Pourtant, l’OMS n’a cessé d’alerter sur les dangers du nationalisme vaccinal et les inégalités d’accès à la vaccination entre les pays du Sud et les pays du Nord. Cette concentration sur un petit nombre de pays des vaccins disponibles laisse des populations sans défense face à la pandémie, aux dépens de nombreuses vies perdues et du risque de voir apparaître de nouveaux variants toujours plus agressifs. Alors que certains pays ayant un taux de vaccination élevé semblent penser, ou espèrent, que la pandémie est bientôt terminée, d’autres, comme l’Inde, le Brésil et le Népal, connaissent d’énormes vagues et peinent, voire ne peuvent encore vacciner leurs personnels soignants, les personnes à risques et la population en général.

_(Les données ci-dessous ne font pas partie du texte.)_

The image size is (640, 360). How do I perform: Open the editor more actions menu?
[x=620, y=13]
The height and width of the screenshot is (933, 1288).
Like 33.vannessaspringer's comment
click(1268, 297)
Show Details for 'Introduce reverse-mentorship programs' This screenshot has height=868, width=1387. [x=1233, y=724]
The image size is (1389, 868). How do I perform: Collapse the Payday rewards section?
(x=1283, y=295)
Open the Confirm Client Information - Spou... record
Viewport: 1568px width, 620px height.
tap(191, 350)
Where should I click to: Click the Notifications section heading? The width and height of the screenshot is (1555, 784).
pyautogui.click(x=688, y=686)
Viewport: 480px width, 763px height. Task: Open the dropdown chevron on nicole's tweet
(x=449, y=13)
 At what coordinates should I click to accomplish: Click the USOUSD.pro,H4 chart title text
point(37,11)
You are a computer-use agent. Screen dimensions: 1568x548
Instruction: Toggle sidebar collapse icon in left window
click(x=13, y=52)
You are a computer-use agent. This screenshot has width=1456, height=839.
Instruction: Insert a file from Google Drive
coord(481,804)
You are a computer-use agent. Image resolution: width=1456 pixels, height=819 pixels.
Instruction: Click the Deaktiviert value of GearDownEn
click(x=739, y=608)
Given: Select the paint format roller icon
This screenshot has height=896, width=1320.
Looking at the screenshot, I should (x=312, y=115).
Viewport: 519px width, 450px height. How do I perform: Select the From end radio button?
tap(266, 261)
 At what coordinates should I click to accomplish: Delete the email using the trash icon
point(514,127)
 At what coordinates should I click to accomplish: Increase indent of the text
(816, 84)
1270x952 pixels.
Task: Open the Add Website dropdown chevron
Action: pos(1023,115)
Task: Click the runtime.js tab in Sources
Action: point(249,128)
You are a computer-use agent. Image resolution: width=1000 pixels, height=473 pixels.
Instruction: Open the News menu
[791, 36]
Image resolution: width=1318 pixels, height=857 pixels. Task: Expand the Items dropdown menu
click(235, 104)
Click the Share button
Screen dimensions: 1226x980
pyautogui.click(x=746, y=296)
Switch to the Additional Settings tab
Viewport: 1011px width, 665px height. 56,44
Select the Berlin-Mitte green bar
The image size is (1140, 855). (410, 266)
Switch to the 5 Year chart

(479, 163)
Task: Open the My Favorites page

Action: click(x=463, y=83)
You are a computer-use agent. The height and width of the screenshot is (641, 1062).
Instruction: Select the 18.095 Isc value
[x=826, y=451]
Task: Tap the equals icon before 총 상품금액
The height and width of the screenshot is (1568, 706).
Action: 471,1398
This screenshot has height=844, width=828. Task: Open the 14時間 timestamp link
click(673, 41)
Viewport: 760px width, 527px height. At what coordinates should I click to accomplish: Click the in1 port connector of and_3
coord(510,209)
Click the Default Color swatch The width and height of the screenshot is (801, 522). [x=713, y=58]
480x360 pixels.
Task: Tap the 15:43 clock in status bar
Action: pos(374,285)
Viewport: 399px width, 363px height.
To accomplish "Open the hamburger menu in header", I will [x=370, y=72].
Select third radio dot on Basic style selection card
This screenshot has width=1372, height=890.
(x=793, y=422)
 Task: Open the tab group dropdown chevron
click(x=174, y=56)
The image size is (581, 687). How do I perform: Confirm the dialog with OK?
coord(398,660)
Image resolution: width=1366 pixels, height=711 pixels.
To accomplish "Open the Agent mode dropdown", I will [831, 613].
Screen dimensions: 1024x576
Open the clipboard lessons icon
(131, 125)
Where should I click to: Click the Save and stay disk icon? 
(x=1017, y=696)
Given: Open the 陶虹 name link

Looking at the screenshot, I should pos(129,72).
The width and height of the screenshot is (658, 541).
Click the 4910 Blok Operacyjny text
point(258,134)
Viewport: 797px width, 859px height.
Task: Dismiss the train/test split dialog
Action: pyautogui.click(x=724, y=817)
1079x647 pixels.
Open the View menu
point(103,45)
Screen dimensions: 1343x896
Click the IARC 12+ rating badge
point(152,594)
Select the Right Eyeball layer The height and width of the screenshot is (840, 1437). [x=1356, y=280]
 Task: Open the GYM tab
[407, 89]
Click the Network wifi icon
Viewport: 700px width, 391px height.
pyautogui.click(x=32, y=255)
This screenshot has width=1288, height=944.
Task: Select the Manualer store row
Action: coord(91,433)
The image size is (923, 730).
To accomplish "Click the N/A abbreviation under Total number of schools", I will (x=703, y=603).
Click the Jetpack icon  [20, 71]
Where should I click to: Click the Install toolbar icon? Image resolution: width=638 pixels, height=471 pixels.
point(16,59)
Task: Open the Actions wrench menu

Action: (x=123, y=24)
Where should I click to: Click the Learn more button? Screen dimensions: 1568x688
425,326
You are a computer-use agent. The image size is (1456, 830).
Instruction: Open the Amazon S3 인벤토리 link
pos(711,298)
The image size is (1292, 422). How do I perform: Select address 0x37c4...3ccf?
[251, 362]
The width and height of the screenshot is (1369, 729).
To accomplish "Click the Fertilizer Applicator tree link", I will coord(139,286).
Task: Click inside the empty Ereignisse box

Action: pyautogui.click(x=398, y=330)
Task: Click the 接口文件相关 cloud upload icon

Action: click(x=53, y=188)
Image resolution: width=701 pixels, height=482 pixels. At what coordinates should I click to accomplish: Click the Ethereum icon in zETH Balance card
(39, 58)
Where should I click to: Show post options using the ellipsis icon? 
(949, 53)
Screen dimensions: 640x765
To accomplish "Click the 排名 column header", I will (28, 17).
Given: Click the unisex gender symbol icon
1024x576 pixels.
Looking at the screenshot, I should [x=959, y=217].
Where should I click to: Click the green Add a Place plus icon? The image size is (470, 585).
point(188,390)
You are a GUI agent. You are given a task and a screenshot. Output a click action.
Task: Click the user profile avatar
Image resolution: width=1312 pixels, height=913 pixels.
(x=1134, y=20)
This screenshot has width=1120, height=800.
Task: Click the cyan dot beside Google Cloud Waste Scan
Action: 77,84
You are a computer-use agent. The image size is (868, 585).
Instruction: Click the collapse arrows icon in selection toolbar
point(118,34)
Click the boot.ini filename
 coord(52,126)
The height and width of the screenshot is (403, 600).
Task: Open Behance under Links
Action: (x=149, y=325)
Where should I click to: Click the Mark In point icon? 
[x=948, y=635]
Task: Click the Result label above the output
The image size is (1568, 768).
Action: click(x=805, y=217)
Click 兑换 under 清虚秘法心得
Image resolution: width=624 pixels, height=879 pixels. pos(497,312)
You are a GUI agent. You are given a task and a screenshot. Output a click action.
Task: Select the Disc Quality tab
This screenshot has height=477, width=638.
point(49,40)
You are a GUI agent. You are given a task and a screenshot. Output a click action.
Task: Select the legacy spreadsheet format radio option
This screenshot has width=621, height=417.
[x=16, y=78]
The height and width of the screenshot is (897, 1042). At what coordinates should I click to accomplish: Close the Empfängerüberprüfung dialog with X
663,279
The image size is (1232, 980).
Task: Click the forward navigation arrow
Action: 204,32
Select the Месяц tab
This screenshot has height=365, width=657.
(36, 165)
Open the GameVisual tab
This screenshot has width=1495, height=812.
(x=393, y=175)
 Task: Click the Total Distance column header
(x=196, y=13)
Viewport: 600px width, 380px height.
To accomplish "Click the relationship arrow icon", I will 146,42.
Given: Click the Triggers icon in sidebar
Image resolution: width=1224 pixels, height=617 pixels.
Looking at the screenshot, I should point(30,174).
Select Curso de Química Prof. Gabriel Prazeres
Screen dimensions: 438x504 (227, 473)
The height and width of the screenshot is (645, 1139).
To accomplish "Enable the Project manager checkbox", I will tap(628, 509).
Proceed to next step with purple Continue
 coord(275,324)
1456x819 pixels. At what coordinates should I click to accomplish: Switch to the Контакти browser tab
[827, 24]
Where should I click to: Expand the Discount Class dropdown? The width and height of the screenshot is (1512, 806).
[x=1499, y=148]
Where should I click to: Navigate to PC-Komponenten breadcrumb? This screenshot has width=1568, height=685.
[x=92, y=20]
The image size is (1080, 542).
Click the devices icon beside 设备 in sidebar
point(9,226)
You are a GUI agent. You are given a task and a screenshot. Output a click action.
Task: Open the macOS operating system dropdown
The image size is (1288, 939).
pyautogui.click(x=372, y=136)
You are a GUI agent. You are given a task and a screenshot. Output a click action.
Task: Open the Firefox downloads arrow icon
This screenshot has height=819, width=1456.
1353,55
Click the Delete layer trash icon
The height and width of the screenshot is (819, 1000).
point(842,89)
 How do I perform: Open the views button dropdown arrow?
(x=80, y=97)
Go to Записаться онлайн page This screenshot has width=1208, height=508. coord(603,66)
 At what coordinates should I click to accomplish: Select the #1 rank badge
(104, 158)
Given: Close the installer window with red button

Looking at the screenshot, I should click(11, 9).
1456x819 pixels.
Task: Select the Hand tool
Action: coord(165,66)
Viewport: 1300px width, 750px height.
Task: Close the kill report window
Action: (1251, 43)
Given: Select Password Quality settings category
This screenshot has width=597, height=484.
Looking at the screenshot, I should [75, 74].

Cette levée temporaire de la propriété intellectuelle, en laissant la place à la production indépendante, non seulement de vaccins, mais de l’ensemble des produits de santé nécessaires à l’accès effectif au droit à la santé, est le seul mécanisme permettant d’augmenter rapidement les capacités de production et de lutter efficacement contre la pandémie partout, sans avoir à faire des choix tragiques entre les personnes, les populations et les pays. Certes, cette suspension des droits de propriété n’est pas la solution en soi, mais c’est une condition sine qua non. La production ne peut être augmentée à court terme que dans le cadre d’une stratégie globale contenant le transfert de technologie et le partage du savoir-faire.

Au-delà des très nombreux pays qui soutiennent cette proposition, de nombreux acteurs de la santé, dont l’OMS, des scientifiques, des associations, des lauréats de prix Nobel et, plus récemment, le Parlement européen défendent la dérogation des droits de propriété intellectuelle à l’OMC. Dans ce paysage, la France, qui vaccine en masse sa population et espère que la pandémie sera bientôt un souvenir, présente une position ambiguë pour le reste du monde. Emmanuel Macron se veut le champion des vaccins comme « biens publics mondiaux », au point que son gouvernement se réjouit de voir le président Biden s’aligner sur la France lorsqu’il propose la levée de la propriété intellectuelle.

Mais, depuis, le président français ne cesse de tourner en rond pour ne pas prononcer son soutien ferme à la levée des brevets sur les vaccins notamment.

IL N’EST PLUS TEMPS DE FAIRE DES RAPPORTS

Ainsi, lors du dernier sommet européen à Porto, revirement : le problème ne serait plus vraiment celui de la propriété intellectuelle mais celui de la répartition des doses : « Vous pouvez donner la propriété intellectuelle à des laboratoires qui ne savent pas produire, ils ne le produiront pas » ; « Le premier sujet pour la solidarité vaccinale, c’est le don de doses ». Enfin, lors du Global Health Summit, celui-ci s’engage à ce que la propriété intellectuelle ne soit pas une barrière mais commande un rapport sur celle-ci pour le prochain G20… fin octobre.

Il n’est plus temps de faire des rapports alors que la pandémie continue d’être active dans le monde et que de nombreux producteurs sont prêts et disposés à engager leur capacité de production et se voient, depuis des mois, empêchés par un modèle de propriété intellectuelle qui oppose à la santé publique internationale la santé de certains et les intérêts des autres. C’est ainsi que le bien public mondial pourrait se traduire par un cynique « business as usual ». Alors qu’un grand nombre de pays demande la levée des barrières des droits de propriété intellectuelle à l’OMC, l’Europe et la France, toujours plus isolées, tardent et tergiversent.

La 74e Assemblée mondiale de la santé est une occasion pour la France de rompre avec cette position et d’assumer de nouveau un engagement historique en faveur de la santé publique mondiale. Emmanuel Macron doit s’inscrire dans cet héritage en défendant la levée temporaire de la propriété intellectuelle à l’OMC. Alors seulement le discours du « bien public mondial » dépassera la communication, pour devenir des actes.

Signataire

  • Philippe de Botton est médecin endocrinologue et diabétologue et président de Médecins du monde France.